What the task requires: Your job is to write out each record precisely as it stands.

Records provided:
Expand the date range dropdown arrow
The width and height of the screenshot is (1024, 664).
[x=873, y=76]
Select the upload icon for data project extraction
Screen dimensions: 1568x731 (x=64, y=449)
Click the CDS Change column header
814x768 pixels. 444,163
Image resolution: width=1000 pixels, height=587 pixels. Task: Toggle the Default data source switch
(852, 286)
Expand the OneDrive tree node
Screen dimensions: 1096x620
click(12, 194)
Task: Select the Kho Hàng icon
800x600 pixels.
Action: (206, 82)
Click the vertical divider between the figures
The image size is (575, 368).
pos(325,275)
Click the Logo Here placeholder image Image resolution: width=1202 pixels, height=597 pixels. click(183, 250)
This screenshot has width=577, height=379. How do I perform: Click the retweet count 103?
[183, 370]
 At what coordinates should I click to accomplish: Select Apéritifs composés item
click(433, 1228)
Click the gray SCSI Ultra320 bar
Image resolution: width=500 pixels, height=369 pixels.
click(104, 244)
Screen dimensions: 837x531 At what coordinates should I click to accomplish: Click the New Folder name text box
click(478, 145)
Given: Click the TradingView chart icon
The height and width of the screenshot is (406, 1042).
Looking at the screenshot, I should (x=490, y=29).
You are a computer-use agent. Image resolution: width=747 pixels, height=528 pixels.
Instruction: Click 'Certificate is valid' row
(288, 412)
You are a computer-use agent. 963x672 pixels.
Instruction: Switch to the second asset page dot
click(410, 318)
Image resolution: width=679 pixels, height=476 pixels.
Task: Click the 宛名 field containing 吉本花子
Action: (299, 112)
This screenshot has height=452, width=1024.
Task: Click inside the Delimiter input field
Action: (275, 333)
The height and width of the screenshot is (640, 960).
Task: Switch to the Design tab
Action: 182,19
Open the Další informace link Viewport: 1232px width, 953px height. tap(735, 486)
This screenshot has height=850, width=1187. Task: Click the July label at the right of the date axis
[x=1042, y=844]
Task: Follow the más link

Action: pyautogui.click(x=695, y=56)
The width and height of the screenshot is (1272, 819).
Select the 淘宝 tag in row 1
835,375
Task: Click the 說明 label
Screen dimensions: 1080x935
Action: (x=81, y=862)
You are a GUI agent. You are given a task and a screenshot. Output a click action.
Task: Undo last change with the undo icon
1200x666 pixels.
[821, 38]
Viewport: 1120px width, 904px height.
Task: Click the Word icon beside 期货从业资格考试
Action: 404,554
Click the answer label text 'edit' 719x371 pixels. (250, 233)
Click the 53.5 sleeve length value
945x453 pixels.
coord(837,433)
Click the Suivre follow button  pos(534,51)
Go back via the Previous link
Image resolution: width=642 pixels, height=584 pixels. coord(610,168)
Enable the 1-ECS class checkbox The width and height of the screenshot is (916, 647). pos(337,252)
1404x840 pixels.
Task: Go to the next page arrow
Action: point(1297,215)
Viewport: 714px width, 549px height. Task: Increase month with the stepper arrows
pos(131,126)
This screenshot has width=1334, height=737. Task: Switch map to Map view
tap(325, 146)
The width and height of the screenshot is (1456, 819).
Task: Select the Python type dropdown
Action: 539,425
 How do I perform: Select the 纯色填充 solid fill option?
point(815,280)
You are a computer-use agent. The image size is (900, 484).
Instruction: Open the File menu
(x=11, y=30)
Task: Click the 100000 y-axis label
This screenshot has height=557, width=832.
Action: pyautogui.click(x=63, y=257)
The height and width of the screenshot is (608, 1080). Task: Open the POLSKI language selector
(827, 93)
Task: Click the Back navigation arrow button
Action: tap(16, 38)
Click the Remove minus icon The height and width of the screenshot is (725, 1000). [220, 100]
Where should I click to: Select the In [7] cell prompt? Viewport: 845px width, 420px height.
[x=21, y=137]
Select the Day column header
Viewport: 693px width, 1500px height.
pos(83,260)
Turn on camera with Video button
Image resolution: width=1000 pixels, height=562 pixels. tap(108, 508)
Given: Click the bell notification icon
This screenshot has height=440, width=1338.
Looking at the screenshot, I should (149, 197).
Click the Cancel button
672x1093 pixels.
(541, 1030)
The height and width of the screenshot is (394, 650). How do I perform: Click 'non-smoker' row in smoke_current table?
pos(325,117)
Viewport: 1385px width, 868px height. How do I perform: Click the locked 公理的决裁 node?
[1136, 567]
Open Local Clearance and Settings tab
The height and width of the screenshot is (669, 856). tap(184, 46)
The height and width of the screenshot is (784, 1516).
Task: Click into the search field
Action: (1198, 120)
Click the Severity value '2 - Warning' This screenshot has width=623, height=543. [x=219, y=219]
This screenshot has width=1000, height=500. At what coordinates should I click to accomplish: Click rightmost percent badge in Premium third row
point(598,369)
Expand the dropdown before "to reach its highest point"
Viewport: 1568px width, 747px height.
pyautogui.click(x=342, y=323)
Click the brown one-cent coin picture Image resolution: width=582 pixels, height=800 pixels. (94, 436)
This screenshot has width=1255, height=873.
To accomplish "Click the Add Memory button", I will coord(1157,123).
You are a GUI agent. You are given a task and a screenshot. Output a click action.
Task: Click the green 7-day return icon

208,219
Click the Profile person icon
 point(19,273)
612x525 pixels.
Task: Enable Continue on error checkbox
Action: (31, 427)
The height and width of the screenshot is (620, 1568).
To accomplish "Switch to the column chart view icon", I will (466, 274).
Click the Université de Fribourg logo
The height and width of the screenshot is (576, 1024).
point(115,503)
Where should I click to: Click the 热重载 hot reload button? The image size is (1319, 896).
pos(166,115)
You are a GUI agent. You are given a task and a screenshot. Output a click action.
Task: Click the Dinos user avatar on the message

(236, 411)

Response to this exercise:
Expand the date range dropdown arrow
The width and height of the screenshot is (1024, 664).
[x=873, y=76]
Select the upload icon for data project extraction
Screen dimensions: 1568x731 (x=64, y=449)
Click the CDS Change column header
814x768 pixels. 444,163
Image resolution: width=1000 pixels, height=587 pixels. Task: Toggle the Default data source switch
(852, 286)
Expand the OneDrive tree node
Screen dimensions: 1096x620
click(12, 194)
Task: Select the Kho Hàng icon
800x600 pixels.
Action: (206, 82)
Click the vertical divider between the figures
The image size is (575, 368).
pos(325,275)
Click the Logo Here placeholder image Image resolution: width=1202 pixels, height=597 pixels. click(183, 250)
This screenshot has width=577, height=379. How do I perform: Click the retweet count 103?
[183, 370]
 At what coordinates should I click to accomplish: Select Apéritifs composés item
click(433, 1228)
Click the gray SCSI Ultra320 bar
Image resolution: width=500 pixels, height=369 pixels.
click(104, 244)
Screen dimensions: 837x531 At what coordinates should I click to accomplish: Click the New Folder name text box
click(478, 145)
Given: Click the TradingView chart icon
The height and width of the screenshot is (406, 1042).
Looking at the screenshot, I should (x=490, y=29).
You are a computer-use agent. Image resolution: width=747 pixels, height=528 pixels.
Instruction: Click 'Certificate is valid' row
(288, 412)
You are a computer-use agent. 963x672 pixels.
Instruction: Switch to the second asset page dot
click(410, 318)
Image resolution: width=679 pixels, height=476 pixels.
Task: Click the 宛名 field containing 吉本花子
Action: (299, 112)
This screenshot has height=452, width=1024.
Task: Click inside the Delimiter input field
Action: (275, 333)
The height and width of the screenshot is (640, 960).
Task: Switch to the Design tab
Action: 182,19
Open the Další informace link Viewport: 1232px width, 953px height. tap(735, 486)
This screenshot has height=850, width=1187. Task: Click the July label at the right of the date axis
[x=1042, y=844]
Task: Follow the más link

Action: pyautogui.click(x=695, y=56)
The width and height of the screenshot is (1272, 819).
Select the 淘宝 tag in row 1
835,375
Task: Click the 說明 label
Screen dimensions: 1080x935
Action: (x=81, y=862)
You are a GUI agent. You are given a task and a screenshot. Output a click action.
Task: Undo last change with the undo icon
1200x666 pixels.
[821, 38]
Viewport: 1120px width, 904px height.
Task: Click the Word icon beside 期货从业资格考试
Action: 404,554
Click the answer label text 'edit' 719x371 pixels. (250, 233)
Click the 53.5 sleeve length value
945x453 pixels.
coord(837,433)
Click the Suivre follow button  pos(534,51)
Go back via the Previous link
Image resolution: width=642 pixels, height=584 pixels. coord(610,168)
Enable the 1-ECS class checkbox The width and height of the screenshot is (916, 647). pos(337,252)
1404x840 pixels.
Task: Go to the next page arrow
Action: point(1297,215)
Viewport: 714px width, 549px height. Task: Increase month with the stepper arrows
pos(131,126)
This screenshot has width=1334, height=737. Task: Switch map to Map view
tap(325, 146)
The width and height of the screenshot is (1456, 819).
Task: Select the Python type dropdown
Action: 539,425
 How do I perform: Select the 纯色填充 solid fill option?
point(815,280)
You are a computer-use agent. The image size is (900, 484).
Instruction: Open the File menu
(x=11, y=30)
Task: Click the 100000 y-axis label
This screenshot has height=557, width=832.
Action: pyautogui.click(x=63, y=257)
The height and width of the screenshot is (608, 1080). Task: Open the POLSKI language selector
(827, 93)
Task: Click the Back navigation arrow button
Action: tap(16, 38)
Click the Remove minus icon The height and width of the screenshot is (725, 1000). [220, 100]
Where should I click to: Select the In [7] cell prompt? Viewport: 845px width, 420px height.
[x=21, y=137]
Select the Day column header
Viewport: 693px width, 1500px height.
pos(83,260)
Turn on camera with Video button
Image resolution: width=1000 pixels, height=562 pixels. tap(108, 508)
Given: Click the bell notification icon
This screenshot has height=440, width=1338.
Looking at the screenshot, I should (149, 197).
Click the Cancel button
672x1093 pixels.
(541, 1030)
The height and width of the screenshot is (394, 650). How do I perform: Click 'non-smoker' row in smoke_current table?
pos(325,117)
Viewport: 1385px width, 868px height. How do I perform: Click the locked 公理的决裁 node?
[1136, 567]
Open Local Clearance and Settings tab
The height and width of the screenshot is (669, 856). tap(184, 46)
The height and width of the screenshot is (784, 1516).
Task: Click into the search field
Action: (1198, 120)
Click the Severity value '2 - Warning' This screenshot has width=623, height=543. [x=219, y=219]
This screenshot has width=1000, height=500. At what coordinates should I click to accomplish: Click rightmost percent badge in Premium third row
point(598,369)
Expand the dropdown before "to reach its highest point"
Viewport: 1568px width, 747px height.
pyautogui.click(x=342, y=323)
Click the brown one-cent coin picture Image resolution: width=582 pixels, height=800 pixels. (94, 436)
This screenshot has width=1255, height=873.
To accomplish "Click the Add Memory button", I will coord(1157,123).
You are a GUI agent. You are given a task and a screenshot. Output a click action.
Task: Click the green 7-day return icon

208,219
Click the Profile person icon
 point(19,273)
612x525 pixels.
Task: Enable Continue on error checkbox
Action: (31, 427)
The height and width of the screenshot is (620, 1568).
To accomplish "Switch to the column chart view icon", I will (466, 274).
Click the Université de Fribourg logo
The height and width of the screenshot is (576, 1024).
point(115,503)
Where should I click to: Click the 热重载 hot reload button? The image size is (1319, 896).
pos(166,115)
You are a GUI agent. You are given a task and a screenshot. Output a click action.
Task: Click the Dinos user avatar on the message

(236, 411)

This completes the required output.